Tu vas devenir une décharge à vieilles pensées
qui puent si tu ne parles pas.
⎯ Oscar et la dame rose
 
SIMPLICITÉ
Sans doute faut-il beaucoup de maîtrise
et d’abandon pour oser la simplicité.
⎯ Ma vie avec Mozart
 
ÊTRE PHILOSOPHE
«- Julien: Être philosophe, est-ce que ça empêche de mourir ?

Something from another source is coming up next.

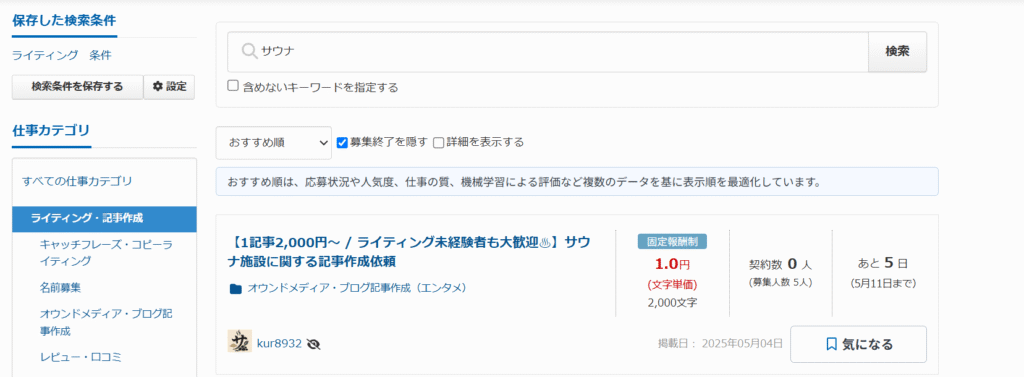Viewport: 1024px width, 377px height.
Task: Click the folder icon before オウンドメディア category
Action: point(236,288)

– Marie : Non, mais ça doit aider à vivre ! »
⎯ Hôtel des deux mondes
 
LA LITTÉRATURE
La littérature ne bégaie pas l’existence,
elle l’invente,
elle la provoque,
elle la dépasse
⎯ Variations Énigmatiques
 
AUJOURD’HUI
« Au lieu de s’inquiéter
de ce qui se passera demain,
les hommes feraient mieux de s’interroger
sur ce qu’ils font aujourd’hui. »
⎯ L’Évangile selon Pilate
 
CINQ SECONDES
« Cinq secondes, elle s’était sentie la femme fondamentale, la femme absolue, la femme universelle, celle que convoitent tous les mâles, de quelque génération qu’ils fussent. Ce sentiment l’avait remplie d’orgueil et elle avait inspiré l’air avec force. »
⎯ Les Perroquets de la place d’Arezzo
 
CELUI QUE NOUS DEVONS ÊTRE
Quand devenons-nous celui que nous devons être ?
Dans notre jeunesse ou plus tard ?
Adolescents, malgré les données d’intelligence et de tempérament, nous sommes en grande partie fabriqués par notre éducation, notre milieu, nos parents ; adultes, nous nous fabriquons par nos choix.
⎯ Concerto à la mémoire d’un ange
 
LE REGARD AMOUREUX
Le regard amoureux, ce n’est pas un regard conquérant – ça c’est le regard du séducteur ou de la séductrice -, c’est un regard où il y a une grande humilité…
Je pensais au regard aussi de pur amour que les chiens peuvent avoir sur nous… La demande d’amour, c’est quelque chose de très humble, ce n’est absolument pas la conquête.